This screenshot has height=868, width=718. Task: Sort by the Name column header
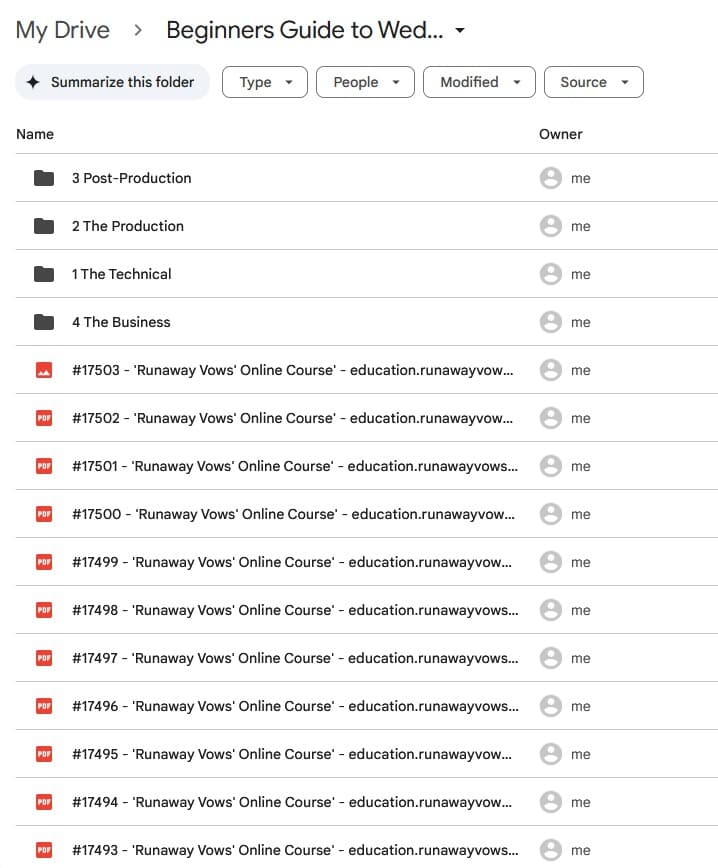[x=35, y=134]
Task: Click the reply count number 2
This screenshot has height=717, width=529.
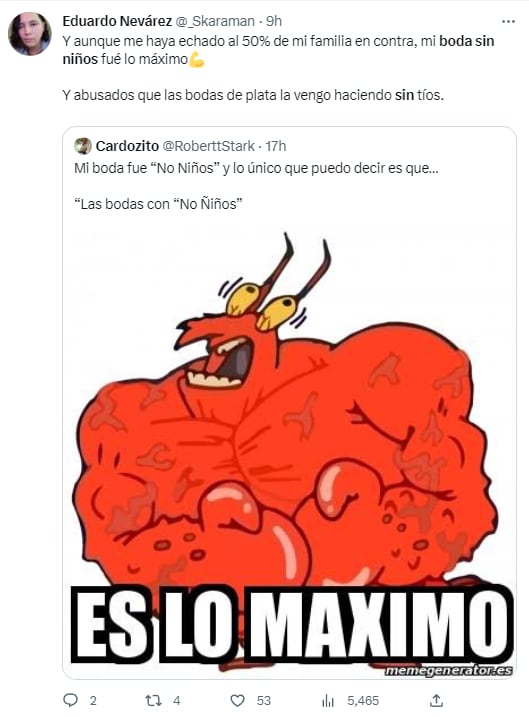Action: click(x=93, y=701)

### WHAT IS BEING ASKED
Print every record exactly, without the pictures.

### PROBLEM SOLUTION
This screenshot has height=868, width=718. Task: Sort by the Name column header
[x=35, y=134]
Task: Click the reply count number 2
This screenshot has height=717, width=529.
Action: click(x=93, y=701)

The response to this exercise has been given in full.